Ponessa explains that Saint Paul has the opportunity to prove that impression wrong through a range of world-class events that attract visitors of all shapes and sizes. About five years ago Red Bull brought its Crashed Ice extreme skating competition to the city, which is also home to the state’s only NHL Team, the Minnesota Wild. The city also hosts the Saint Paul Winter Carnival, as well as the country’s largest state fair and its largest free Irish Fair.
Changing the impression of Saint Paul in visitors’ eyes through the locals
“The challenge right now is we’re also very much an event town, it’s trying to figure out how to get people to come back after those events are over,” Ponessa said.
In an effort to establish an emotional connection to the city Ponessa says the organization has recently looked to its local population to help showcase the best of what it has to offer.
“A tourism board can tell you all they want about how great a city is, but that’s what their job is, that’s what they get paid for,” she said. “It’s different when you’re hearing it from people who are choosing every day to be in that environment.”
Visit Saint Paul’s “Insider’s Guide” puts real recommendations from locals front and center
To help share those voices Visit Saint Paul began introducing an annual “Insider’s Guide” in 2015, which is the name of their visitor guide.
The 80+ page guide is filled with advice provided by actual residents who are passionate about their city, as well as user-generated imagery featured alongside professional shots of Saint Paul.
Using perception research to focus on key themes
“This last year we did some perception research to find out from people who had visited Saint Paul about the big draws here, and we found that it was a lot of family activities, sports, shopping, history and architecture,” said Ponessa. “To choose our insiders for this year we really based it off of that research, and found folks based on the story we were looking to tell, which we were clued into by the different surveys we did.”
So, insiders are featured next to the subjects they complement best – the page covering Saint Paul’s architecture features Ted Lentz, a retired local architect, for example.
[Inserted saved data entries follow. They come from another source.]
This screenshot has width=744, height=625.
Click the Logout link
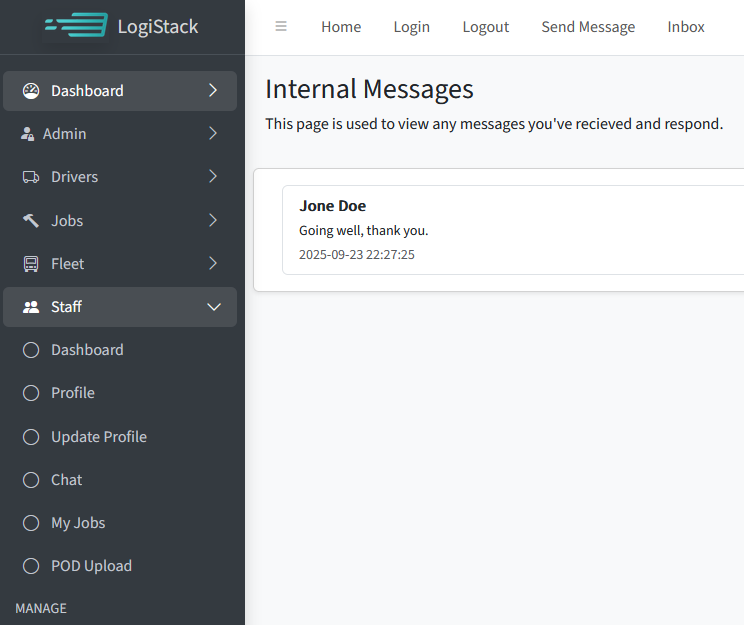[485, 27]
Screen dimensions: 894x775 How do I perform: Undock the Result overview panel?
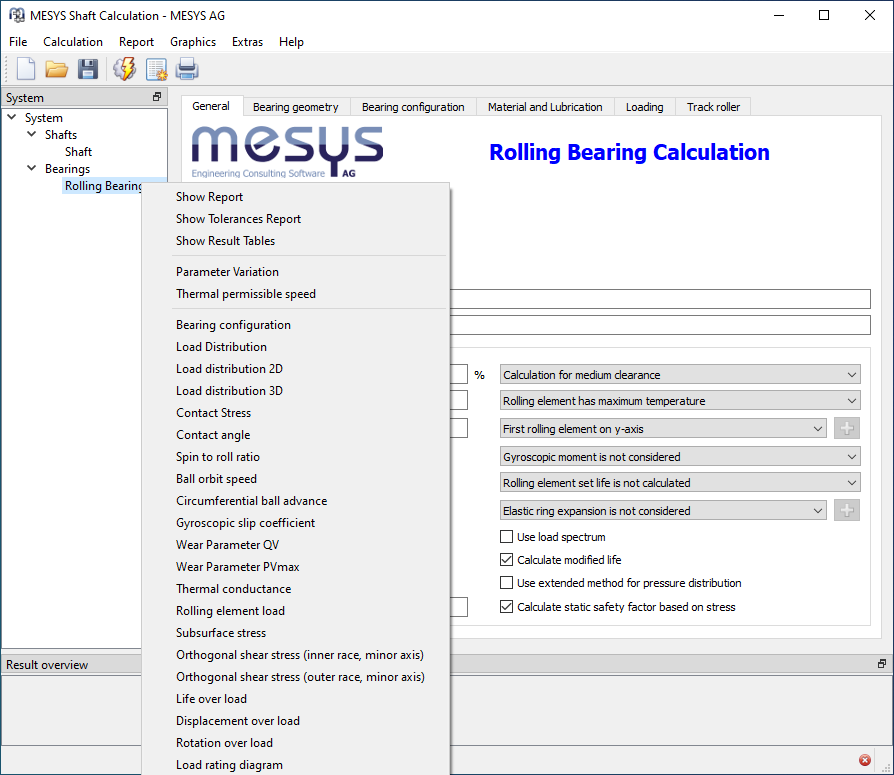tap(882, 664)
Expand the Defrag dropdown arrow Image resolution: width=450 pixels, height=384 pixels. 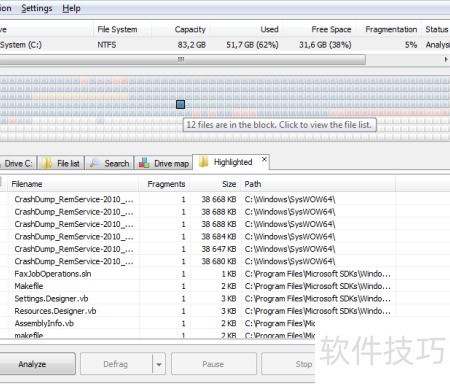pos(159,364)
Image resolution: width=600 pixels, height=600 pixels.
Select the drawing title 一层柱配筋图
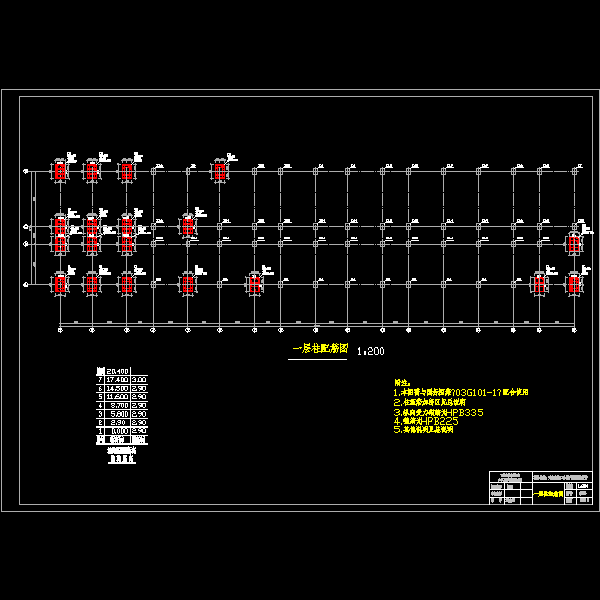pyautogui.click(x=318, y=349)
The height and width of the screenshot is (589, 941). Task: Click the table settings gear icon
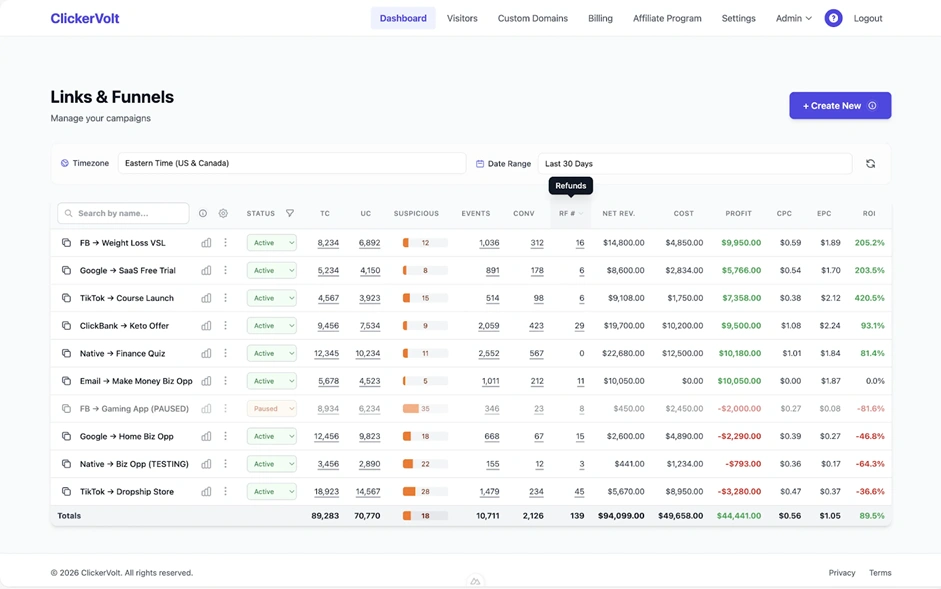click(x=223, y=213)
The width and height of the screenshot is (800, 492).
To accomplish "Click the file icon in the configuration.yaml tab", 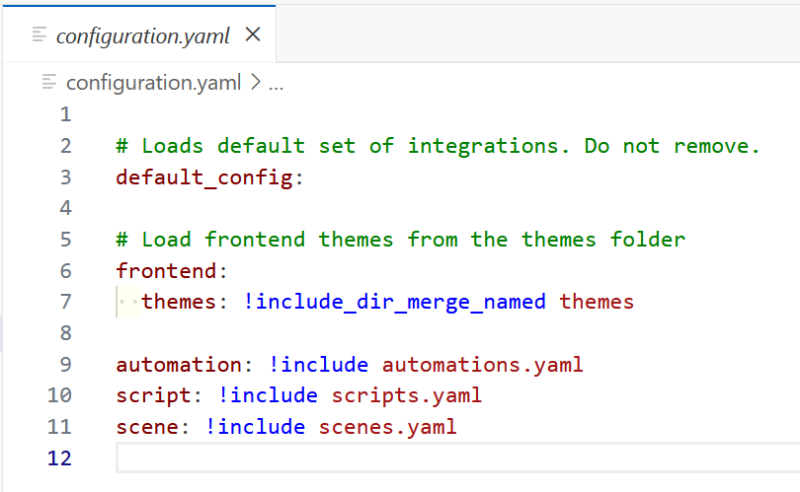I will point(39,36).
Each insider feature is shown with a photo of the local expert(s), with a description of who they are as well as four recommendations to make the most of the city.
Finding locals by tapping into civic pride
The search for the appropriate insider to showcase their favorite local gems began by exploring existing relationships, popular social media influencers in the city, and some good old-fashioned Google-ing, explains Ponessa.
“We’re trying to find people that best represent those categories, while making sure that as a whole the group is representing a good range in terms of age, gender, cultural backgrounds, family status and interests,” she said. “We usually start with a short list of maybe 20 people and we go down to a shorter list until we’ve got folks that we think would be a perfect fit.”
Ponessa adds that when she reaches out to the finalists “nine times out of ten,” they are interested in participating, which she believes is thanks to strong civic pride and perhaps somewhat aided by a longstanding rivalry with neighboring Minneapolis. Their 2018 Insider’s Guide features local historians, artists, entrepreneurs and even the mayor!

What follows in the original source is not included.